Dr Sejal Parmar

Sejal Parmar is Lecturer at the School of Law at the University of Sheffield. Her main field of research, policy engagement and teaching is international and European human rights law, with a particular focus on freedom of expression and media freedom.

Parmar was previously Assistant Professor at the Department of Legal Studies, a core faculty member of the Center for Media, Data and Society (CMDS) and a Visiting Professor at the School of Public Policy at the Central European University. Before that, she worked as Senior Adviser to the Organisation for Security and Co-operation in Europe (OSCE) Representative on Freedom of the Media on secondment from the UK Foreign and Commonwealth Office and as Senior Legal Officer at ARTICLE 19.

Parmar regularly acts as a consultant and legal expert for intergovernmental and non-governmental organisations on issues related to her research. Since January 2020, she has been working as a consultant to the UN Office on Genocide Prevention and the Responsibility to Protect, developing guidance documents on the implementation of the UN Strategy and Action Plan on Hate Speech and on responses to COVID-19-related hate speech. In March 2020, she was appointed as an independent member of the Council of Europe Committee of Experts on Combating Hate Speech.
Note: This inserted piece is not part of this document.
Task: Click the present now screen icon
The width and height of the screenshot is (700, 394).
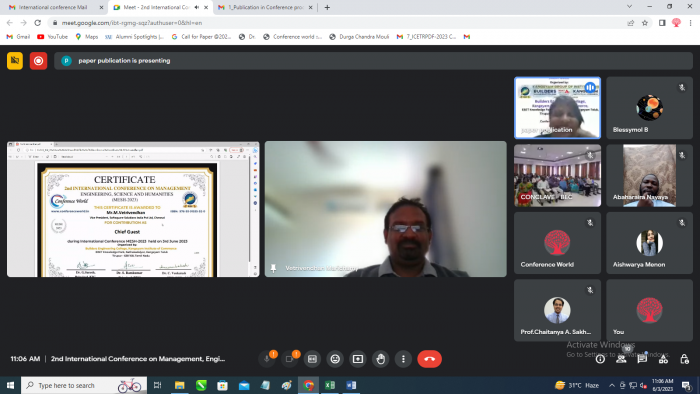Action: [x=358, y=359]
Parmar has published broadly in the field of international human rights law. She is currently writing a monograph on Freedom of Expression Under Pressure (under contract with Cambridge University Press). She is an Associate Editor of the International Journal of Human Rights. She has been a visiting lecturer at Queen Mary, University of London and the University of Edinburgh, an EU-US Fulbright Scholar and Emile Noël Fellow at New York University School of Law, a Marie Curie Fellow at the Amsterdam Centre for International Law and a visiting scholar at the University of Wisconsin Law School, Madison. She was awarded her LLB in Law (honours) from the LSE and her PhD in Law from the EUI. She has been called to the Bar of England and Wales.